Sabotage de Nord Stream : Moscou critique vivement Donald Tusk après son appel à ne pas poursuivre les suspects
© RIA NOVOSTI Source: SputnikLe Kremlin a dénoncé la position du Premier ministre polonais, estimant qu’elle revient à banaliser une attaque contre une infrastructure énergétique majeure de l’Europe. Moscou souligne que Nord Stream contribuait à la sécurité énergétique du continent, tandis que l’enquête allemande continue de viser plusieurs ressortissants ukrainiens concernés
Le Kremlin a vivement réagi le 21 août aux déclarations du Premier ministre polonais, Donald Tusk, sur le sabotage des gazoducs Nord Stream.

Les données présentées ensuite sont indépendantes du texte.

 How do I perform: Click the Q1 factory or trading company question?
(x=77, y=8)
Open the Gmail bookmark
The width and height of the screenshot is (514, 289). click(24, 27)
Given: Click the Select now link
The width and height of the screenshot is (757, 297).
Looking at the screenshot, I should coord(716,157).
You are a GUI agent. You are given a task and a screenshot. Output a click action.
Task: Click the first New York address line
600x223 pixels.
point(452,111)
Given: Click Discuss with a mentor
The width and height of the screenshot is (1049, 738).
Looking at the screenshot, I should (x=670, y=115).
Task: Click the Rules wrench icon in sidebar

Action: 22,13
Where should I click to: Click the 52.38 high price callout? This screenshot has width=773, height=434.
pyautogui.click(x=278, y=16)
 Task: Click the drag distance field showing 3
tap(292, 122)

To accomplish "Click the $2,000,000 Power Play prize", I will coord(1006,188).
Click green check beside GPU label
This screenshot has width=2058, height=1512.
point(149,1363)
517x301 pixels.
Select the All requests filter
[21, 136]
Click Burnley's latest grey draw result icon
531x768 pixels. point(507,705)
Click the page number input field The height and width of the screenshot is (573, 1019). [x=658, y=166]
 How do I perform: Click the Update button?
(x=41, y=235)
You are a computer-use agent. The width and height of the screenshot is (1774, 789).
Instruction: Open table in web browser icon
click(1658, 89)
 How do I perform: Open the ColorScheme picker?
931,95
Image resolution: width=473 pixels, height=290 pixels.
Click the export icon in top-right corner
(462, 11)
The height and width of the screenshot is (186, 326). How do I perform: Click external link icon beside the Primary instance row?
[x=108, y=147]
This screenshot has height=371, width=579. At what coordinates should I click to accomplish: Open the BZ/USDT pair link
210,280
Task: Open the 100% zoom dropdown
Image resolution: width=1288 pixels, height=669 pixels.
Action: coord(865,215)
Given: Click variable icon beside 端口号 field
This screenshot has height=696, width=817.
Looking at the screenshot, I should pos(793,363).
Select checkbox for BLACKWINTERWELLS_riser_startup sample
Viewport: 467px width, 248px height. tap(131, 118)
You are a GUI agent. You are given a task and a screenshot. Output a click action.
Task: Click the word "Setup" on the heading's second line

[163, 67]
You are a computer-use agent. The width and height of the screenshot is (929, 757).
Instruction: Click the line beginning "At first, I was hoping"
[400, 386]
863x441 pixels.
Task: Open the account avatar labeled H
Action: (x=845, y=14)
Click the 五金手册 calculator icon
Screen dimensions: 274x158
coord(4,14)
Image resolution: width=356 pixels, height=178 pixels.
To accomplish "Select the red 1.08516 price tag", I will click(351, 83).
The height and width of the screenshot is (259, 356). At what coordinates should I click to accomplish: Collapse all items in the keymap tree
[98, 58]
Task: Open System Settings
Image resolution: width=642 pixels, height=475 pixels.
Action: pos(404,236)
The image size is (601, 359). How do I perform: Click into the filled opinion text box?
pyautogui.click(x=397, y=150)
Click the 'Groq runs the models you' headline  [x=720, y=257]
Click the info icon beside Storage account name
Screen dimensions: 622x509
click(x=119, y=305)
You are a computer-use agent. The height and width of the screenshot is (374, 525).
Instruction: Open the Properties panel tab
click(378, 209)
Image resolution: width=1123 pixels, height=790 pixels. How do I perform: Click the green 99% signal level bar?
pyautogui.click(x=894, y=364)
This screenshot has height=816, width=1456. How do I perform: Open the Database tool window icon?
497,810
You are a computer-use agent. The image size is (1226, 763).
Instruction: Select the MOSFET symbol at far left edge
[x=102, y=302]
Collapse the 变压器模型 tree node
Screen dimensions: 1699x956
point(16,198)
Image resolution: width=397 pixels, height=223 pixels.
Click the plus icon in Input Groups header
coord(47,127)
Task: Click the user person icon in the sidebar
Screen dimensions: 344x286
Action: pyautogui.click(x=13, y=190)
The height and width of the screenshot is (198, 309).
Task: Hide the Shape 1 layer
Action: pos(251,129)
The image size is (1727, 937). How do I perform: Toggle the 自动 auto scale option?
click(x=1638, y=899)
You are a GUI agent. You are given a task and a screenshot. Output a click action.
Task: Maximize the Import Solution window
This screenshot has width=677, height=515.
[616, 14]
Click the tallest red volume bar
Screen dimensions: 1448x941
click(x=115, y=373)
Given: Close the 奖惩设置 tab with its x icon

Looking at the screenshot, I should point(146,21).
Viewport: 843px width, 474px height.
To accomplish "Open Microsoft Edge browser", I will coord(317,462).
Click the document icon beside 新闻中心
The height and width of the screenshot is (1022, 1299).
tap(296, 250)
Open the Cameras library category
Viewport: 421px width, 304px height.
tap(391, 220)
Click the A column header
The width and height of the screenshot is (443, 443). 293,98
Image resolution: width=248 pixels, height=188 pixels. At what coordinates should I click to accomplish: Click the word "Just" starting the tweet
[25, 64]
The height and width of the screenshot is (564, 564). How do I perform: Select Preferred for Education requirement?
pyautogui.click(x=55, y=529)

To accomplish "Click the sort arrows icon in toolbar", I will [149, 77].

La veille, le chef du gouvernement polonais avait estimé que l'Allemagne ne devait pas poursuivre les personnes soupçonnées d'avoir participé aux explosions de septembre 2022.
« Je ne changerai pas d'avis sur ce point et je considère que ceux qui ont construit ce gazoduc devraient avoir honte, et non ceux qui l'ont mis hors service », a déclaré Donald Tusk. Il a également rappelé que Varsovie s'était opposée dès le départ au projet Nord Stream, que la Pologne considérait comme un facteur de dépendance de l'Europe au gaz russe.
Ces déclarations surviennent quelques jours après l'arrestation en Croatie, le 19 août, du ressortissant ukrainien Volodymyr Z., identifié par plusieurs médias comme Volodymyr Jouravliov et recherché par l'Allemagne dans le cadre de l'enquête sur le sabotage.
À Moscou, les propos du Premier ministre polonais ont suscité une vive incompréhension. « Si M. Tusk soutient de tels actes de sabotage terroriste, cela ne peut susciter que stupéfaction et incompréhension », a déclaré le porte-parole du Kremlin, Dmitri Peskov. Les autorités russes qualifient les explosions d'« acte de sabotage terroriste contre les infrastructures énergétiques critiques de l'Europe ».
Peskov a également rejeté les critiques adressées aux promoteurs de Nord Stream. Selon lui, les investissements consacrés au projet participaient à « l'avenir énergétique et à la compétitivité de l'économie européenne » et représentaient une contribution concrète à la sécurité énergétique du continent.
Plusieurs suspects ukrainiens dans l'enquête allemande
Nord Stream 1 et Nord Stream 2 avaient été construits pour acheminer directement du gaz russe vers l'Allemagne sous la mer Baltique. Le 26 septembre 2022, plusieurs explosions près de l'île danoise de Bornholm ont gravement endommagé trois des quatre conduites.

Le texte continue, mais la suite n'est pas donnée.